Après tout, un sale secret qui hantera les pourparlers de Glasgow est que, malgré le récent tumulte politique sur la question de savoir si les pays riches rempliront ou non leur promesse d’aide de 100 milliards de dollars, ce pot d’argent public est une petite monnaie par rapport aux billions de dollars qui seront nécessaires chaque année pour aider le monde à se décarboner.

Ainsi, alors que l’objectif de 100 milliards de dollars est important pour des raisons morales et politiques, ce qui est plus important dans un sens pratique, c’est ce qui arrive au capital investissable estimé à 100 milliards de dollars dans le monde.

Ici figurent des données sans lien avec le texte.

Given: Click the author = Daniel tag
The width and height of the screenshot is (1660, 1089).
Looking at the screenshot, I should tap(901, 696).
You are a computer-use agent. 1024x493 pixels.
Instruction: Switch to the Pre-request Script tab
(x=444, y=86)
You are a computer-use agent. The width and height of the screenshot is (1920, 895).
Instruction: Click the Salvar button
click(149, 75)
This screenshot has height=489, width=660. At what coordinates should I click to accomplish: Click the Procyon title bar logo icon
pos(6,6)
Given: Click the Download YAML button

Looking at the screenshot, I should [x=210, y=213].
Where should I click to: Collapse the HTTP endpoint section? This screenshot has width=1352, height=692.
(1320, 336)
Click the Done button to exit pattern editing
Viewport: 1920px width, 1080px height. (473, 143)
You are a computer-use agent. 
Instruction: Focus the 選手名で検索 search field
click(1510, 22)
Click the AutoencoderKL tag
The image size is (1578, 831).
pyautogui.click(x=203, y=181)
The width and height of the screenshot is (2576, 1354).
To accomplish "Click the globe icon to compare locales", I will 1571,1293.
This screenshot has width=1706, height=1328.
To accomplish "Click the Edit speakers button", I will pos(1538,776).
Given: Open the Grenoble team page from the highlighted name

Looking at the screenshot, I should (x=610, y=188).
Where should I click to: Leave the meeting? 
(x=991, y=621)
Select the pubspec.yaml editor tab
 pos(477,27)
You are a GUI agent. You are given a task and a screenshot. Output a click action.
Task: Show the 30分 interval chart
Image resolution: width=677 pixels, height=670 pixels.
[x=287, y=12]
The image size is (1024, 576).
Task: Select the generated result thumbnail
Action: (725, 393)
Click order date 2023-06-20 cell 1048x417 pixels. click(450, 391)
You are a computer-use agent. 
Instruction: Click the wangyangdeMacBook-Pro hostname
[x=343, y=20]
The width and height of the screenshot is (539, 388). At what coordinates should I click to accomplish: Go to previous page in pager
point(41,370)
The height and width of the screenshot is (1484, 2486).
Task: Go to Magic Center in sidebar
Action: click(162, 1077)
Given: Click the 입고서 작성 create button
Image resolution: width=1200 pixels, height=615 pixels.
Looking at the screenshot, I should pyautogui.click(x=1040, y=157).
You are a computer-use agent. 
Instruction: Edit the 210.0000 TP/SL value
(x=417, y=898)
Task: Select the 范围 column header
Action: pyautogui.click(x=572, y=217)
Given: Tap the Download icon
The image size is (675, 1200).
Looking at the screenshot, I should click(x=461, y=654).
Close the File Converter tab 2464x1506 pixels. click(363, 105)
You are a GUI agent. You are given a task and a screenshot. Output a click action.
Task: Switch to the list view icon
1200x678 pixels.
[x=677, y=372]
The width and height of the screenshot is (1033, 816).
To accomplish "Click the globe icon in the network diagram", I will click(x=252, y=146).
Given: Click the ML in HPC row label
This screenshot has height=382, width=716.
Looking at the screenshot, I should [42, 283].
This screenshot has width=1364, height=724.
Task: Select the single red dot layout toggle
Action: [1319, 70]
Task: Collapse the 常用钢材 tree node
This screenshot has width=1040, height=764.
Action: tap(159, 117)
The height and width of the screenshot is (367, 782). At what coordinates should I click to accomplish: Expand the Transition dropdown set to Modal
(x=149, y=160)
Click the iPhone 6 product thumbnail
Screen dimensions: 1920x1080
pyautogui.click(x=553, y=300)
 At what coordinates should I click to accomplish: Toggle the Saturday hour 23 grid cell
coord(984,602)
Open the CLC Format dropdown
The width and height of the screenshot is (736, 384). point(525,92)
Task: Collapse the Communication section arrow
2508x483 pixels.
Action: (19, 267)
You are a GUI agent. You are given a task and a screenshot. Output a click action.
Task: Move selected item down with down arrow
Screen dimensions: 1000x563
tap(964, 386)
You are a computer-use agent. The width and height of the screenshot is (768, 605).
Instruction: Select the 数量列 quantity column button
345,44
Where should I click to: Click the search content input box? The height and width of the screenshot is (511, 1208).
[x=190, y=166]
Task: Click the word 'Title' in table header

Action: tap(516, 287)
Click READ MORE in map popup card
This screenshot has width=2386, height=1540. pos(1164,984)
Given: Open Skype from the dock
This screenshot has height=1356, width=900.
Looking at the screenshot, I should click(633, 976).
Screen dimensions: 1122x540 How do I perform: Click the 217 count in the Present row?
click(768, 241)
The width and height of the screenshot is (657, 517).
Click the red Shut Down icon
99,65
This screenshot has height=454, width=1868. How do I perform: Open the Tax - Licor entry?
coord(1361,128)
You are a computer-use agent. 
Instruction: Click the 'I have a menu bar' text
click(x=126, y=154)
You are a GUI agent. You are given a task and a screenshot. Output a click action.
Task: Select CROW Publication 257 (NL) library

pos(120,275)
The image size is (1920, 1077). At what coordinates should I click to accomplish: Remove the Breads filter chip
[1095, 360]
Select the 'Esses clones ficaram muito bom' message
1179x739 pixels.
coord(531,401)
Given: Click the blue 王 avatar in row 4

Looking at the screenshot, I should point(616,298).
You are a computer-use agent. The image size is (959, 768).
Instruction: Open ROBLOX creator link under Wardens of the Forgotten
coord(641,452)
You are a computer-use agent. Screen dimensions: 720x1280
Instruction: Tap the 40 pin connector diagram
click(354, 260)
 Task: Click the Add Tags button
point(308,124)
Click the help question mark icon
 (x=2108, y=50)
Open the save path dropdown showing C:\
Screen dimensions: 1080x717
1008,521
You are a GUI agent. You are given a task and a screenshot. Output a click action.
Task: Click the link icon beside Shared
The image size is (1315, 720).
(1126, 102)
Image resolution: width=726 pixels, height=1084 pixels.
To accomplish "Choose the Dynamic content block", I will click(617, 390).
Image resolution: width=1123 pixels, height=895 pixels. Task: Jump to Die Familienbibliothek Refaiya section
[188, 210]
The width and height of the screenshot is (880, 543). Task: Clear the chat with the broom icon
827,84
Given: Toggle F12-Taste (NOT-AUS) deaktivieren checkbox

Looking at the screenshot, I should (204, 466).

Une partie de cet argent privé est déjà investie dans des actifs verts. D’où l’essor de l’investissement durable. Pourtant, dans le même temps, de nombreux marchés émergents connaissent une pénurie de capitaux, même pour les entreprises vertes. Lors d’une réunion de la Banque asiatique d’investissement pour les infrastructures cette semaine, par exemple, j’ai entendu les ministres des Finances des Philippines et des Maldives lancer des appels désespérés au sujet du coût prohibitif de la levée de fonds privés pour des projets verts.

Les pourparlers sur le climat proposeront quelques remèdes. Il y aura des appels, par exemple, pour que les banques multilatérales de développement garantissent les investisseurs privés contre les risques des projets verts des marchés émergents, peut-être en mettant en commun les expositions de change. Des efforts seront également déployés pour lancer des « kitemarks » verts qui montrent quels projets s’alignent sur les objectifs précédents. C’est bien, mais ces initiatives seraient beaucoup plus efficaces si cette promesse de 50 $ la tonne était faite. Les évaluations des risques, après tout, reflètent les prix.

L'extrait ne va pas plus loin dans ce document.